= Mitchell Dawson =

Mitchell Dawson (May 13, 1890 – 1956) was a Chicago writer and lawyer, known for his poetry, patronage of the arts, and legal columns. He was born in Chicago into an artistic family. His brother, Manierre Dawson was an abstract painter. Like his father, George Ellis Dawson, Mitchell became a lawyer after studying at the University of Chicago Law School in 1913. He practiced law with his father's firm until his retirement in 1954.

Dawson's friendship with William Carlos Williams and Alfred Kreymborg encouraged him to submit poetry to magazines like Poetry, The Little Review, and Others in the 1910s. He supported and contributed to the Chicago Literary Renaissance. Dawson then turned his focus to legal writing, contributing legal advice column called "Advice of Counsel" to the Saturday Evening Post, Esquire and The New Yorker. Dawson's column was popular due to its simplicity and his use of humor.
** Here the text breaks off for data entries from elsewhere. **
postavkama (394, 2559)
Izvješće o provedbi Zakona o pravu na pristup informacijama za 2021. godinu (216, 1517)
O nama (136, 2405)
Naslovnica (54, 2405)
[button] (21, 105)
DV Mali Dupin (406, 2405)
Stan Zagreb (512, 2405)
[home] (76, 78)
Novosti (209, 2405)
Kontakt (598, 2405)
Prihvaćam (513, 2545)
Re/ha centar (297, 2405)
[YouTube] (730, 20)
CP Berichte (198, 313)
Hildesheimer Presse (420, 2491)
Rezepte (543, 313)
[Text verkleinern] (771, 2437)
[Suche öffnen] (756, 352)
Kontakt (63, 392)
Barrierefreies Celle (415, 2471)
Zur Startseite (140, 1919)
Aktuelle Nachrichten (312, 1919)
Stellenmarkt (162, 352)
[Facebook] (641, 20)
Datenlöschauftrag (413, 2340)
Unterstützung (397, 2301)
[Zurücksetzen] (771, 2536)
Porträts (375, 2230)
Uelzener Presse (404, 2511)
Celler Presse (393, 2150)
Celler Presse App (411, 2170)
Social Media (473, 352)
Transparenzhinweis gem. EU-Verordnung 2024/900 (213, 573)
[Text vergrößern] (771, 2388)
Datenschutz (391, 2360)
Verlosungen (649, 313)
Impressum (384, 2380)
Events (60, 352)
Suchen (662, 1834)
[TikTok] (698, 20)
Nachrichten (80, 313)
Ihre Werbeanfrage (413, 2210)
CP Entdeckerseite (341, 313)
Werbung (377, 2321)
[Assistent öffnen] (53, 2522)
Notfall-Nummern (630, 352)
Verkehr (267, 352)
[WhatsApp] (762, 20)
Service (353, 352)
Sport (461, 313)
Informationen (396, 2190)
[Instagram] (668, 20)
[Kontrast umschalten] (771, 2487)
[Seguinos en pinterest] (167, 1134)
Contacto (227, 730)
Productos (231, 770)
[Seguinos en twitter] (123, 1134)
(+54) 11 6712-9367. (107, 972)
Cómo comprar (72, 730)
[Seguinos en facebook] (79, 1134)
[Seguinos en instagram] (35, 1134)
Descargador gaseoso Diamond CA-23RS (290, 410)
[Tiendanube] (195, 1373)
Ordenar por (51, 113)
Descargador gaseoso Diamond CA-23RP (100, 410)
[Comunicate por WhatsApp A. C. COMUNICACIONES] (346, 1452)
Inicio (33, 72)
Throughout his life, he befriended and associated with members of the anarchist and dadaist movements, including Emanuel Carnevali, Man Ray, and Adolphe Wolff. Dawson co-edited a dadaist journal with Ray and Wolff named TNT in 1919, which some of Dawson's poems appeared in.

Dawson also wrote one novel, The Magic Firecrackers, in 1949, based on children's stories that he invented for his son Gregory. He was also the brother-in-law of writer Emily "Mickey" Hahn whose career began in part due to Dawson sending some of her letters from abroad to the New Yorker magazine.

In 1921, Mitchell married Rose Hahn and had three children: Hilary (later Schlessiger), Jill (later Metzger), and Gregory. He died in 1956 of Parkinson's Disease.